染色粗斜布的合并脱浆和“石洗”的一步方法,其中,用与第一磨蚀单组分内切葡聚糖酶和第二减白条花的单组分内切葡聚糖酶组合的淀粉分解酶处理粗斜布。

Description

用于染色粗斜布的合并脱浆和“石洗”的一步方法
本发明涉及脱浆和“石洗”一步法,通过用一种淀粉分解酶和两种不同的内切葡聚糖酶在同一处理步骤处理染色粗斜布,特别是染色粗斜布服装如粗斜布裤子,可实现染色粗斜布的彩色密度的局部变化具有改善的均匀性。
在织造织物时,纱线要承受相当大的机械张力。
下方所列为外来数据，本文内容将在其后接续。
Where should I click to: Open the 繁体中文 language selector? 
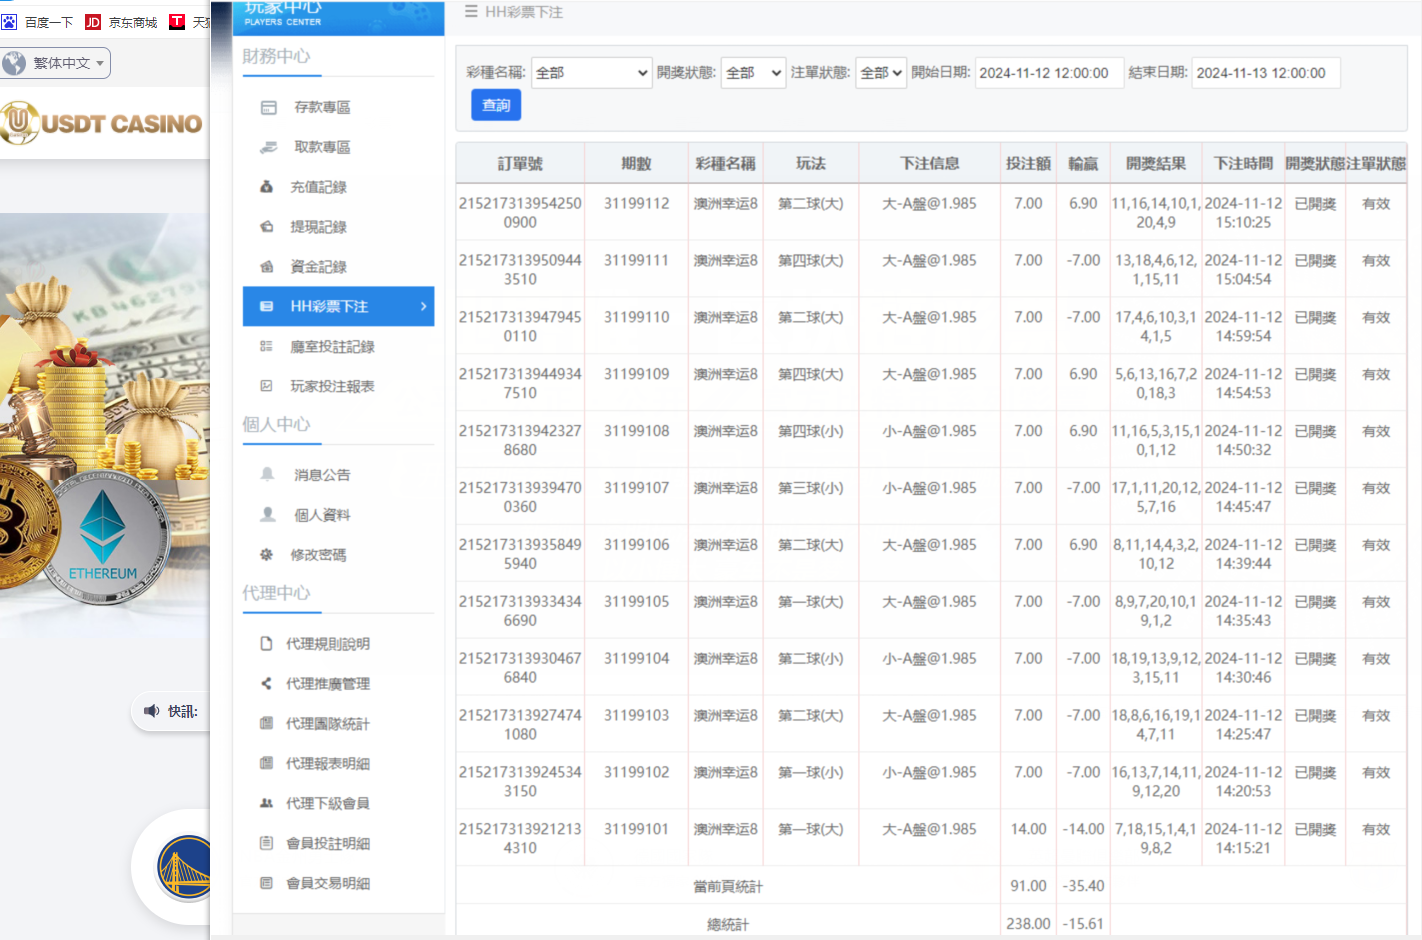coord(56,62)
在机械织机上织造之前,通常要用上浆淀粉或淀粉衍生物对经纱上浆,以提高其抗张强度并防止断裂。最常见的上浆剂为天然或改性形式的淀粉,不过,上浆剂中还可富含其他聚合物,如聚乙烯醇(PVA)、聚乙烯吡咯烷酮(PVP)、聚丙烯酸(PAA)或纤维素衍生物(例如,羧甲基纤维素(CMC)、羟乙基纤维素、羟丙基纤维素或甲基纤维素)。
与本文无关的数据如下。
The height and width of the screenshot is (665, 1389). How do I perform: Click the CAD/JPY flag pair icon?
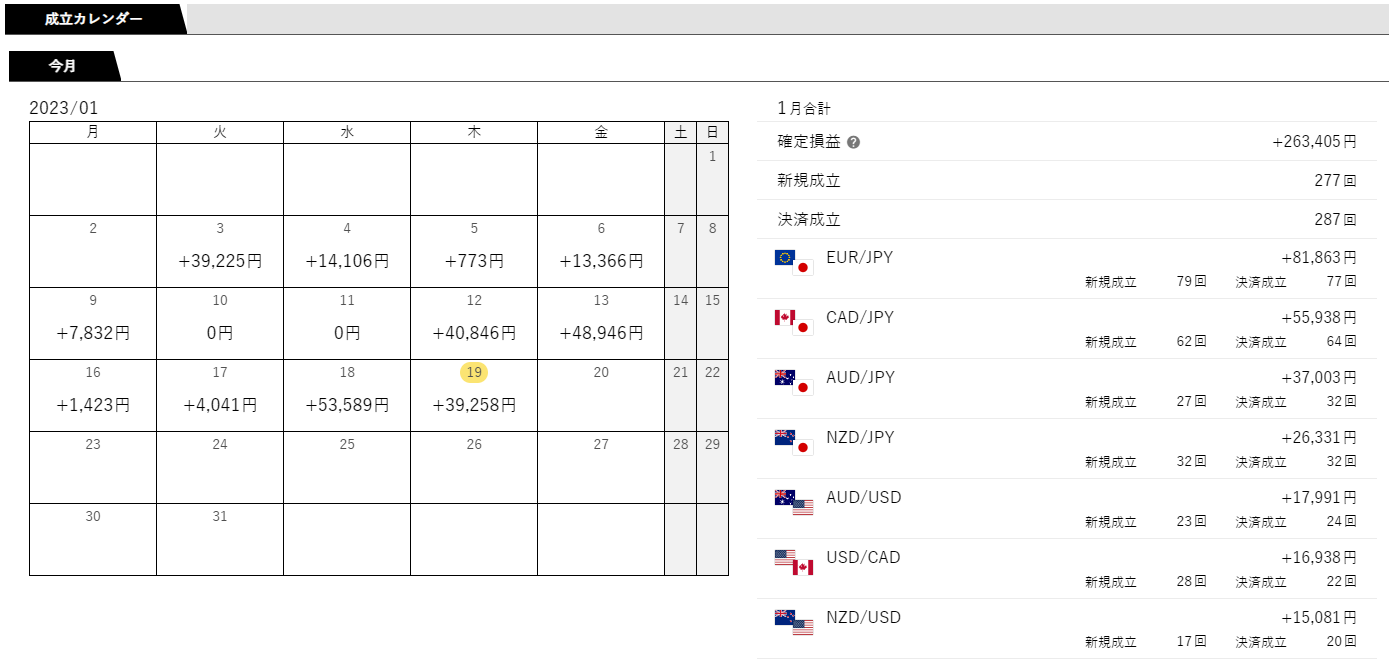coord(794,322)
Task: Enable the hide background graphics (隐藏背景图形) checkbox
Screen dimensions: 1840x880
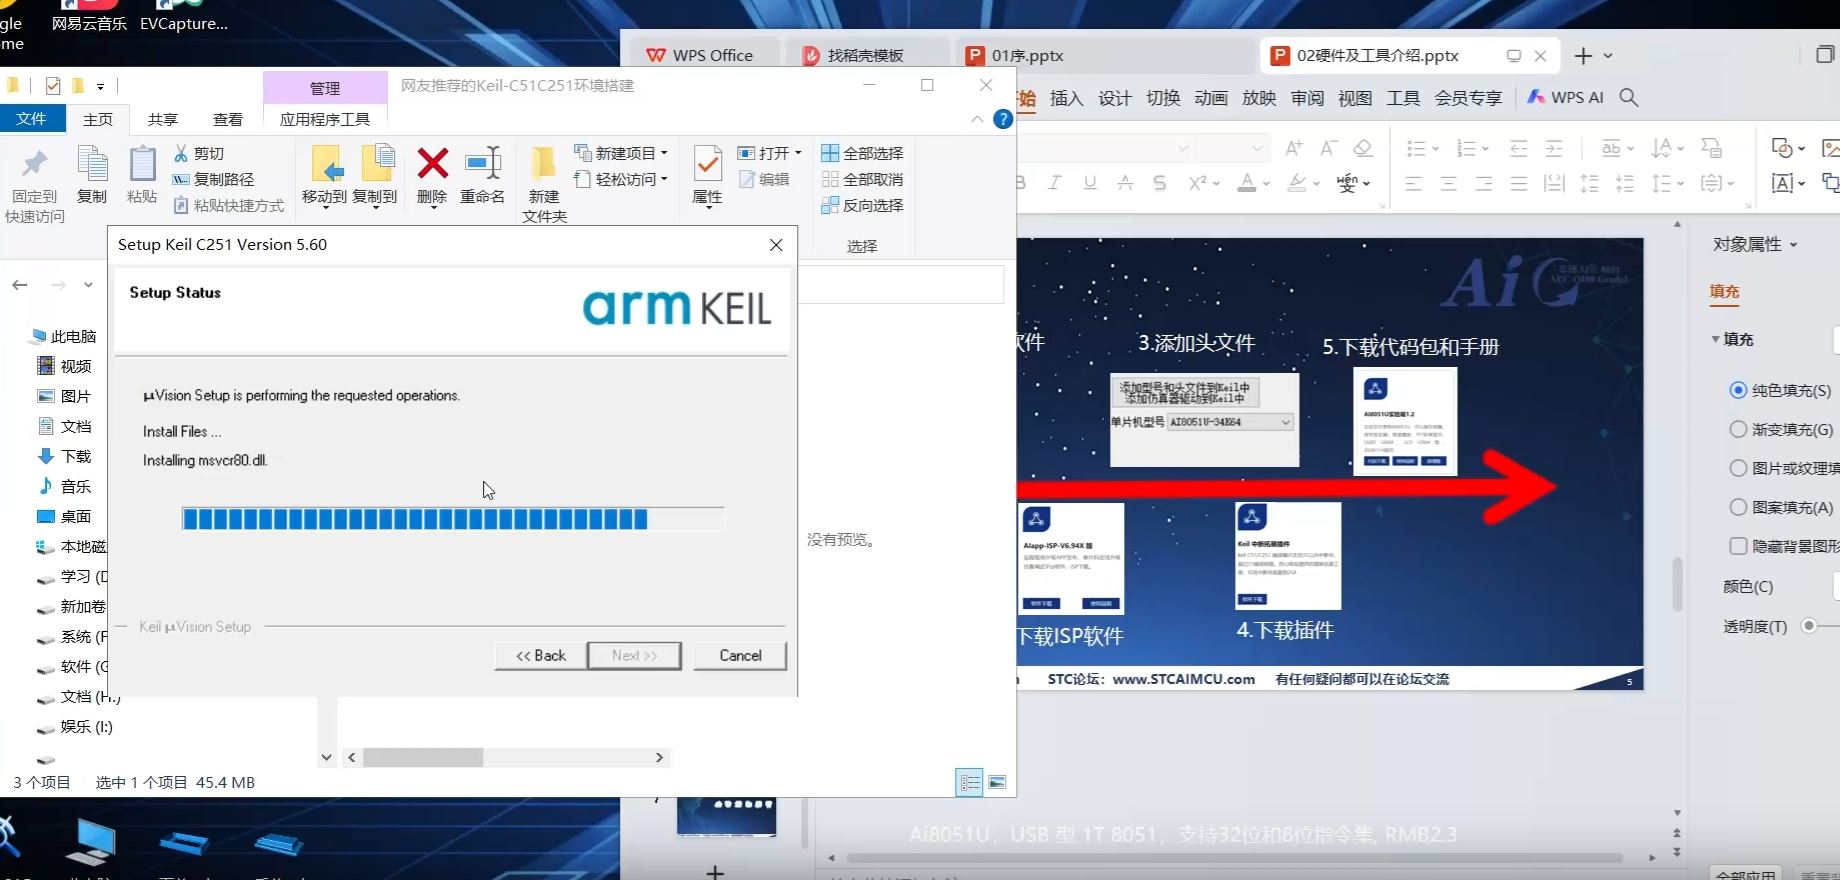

一般,在织物织成以后,对该织物进行一个脱浆步骤,接着进行一个或多个额外的织物处理步骤。脱浆是除去织物上的上浆剂的过程。在纺织以后,在对织物做进一步处理之前必须将上浆剂除去,以确保均匀和耐洗的效果。脱浆的优选方法是通过淀粉分解酶的作用对上浆剂进行酶水解。
为了生产粗斜布服装,切削织物并将其缝制成服装,随后对其进行整理。具体地讲,为了生产粗斜布服装,开发出了不同的酶促整理方法。粗斜布服装的整理通常始于一个酶促脱浆步骤,在此期间用淀粉分解酶处理服装,以使该织物具有柔软性并使该棉布更易接受随后的酶促整理步骤。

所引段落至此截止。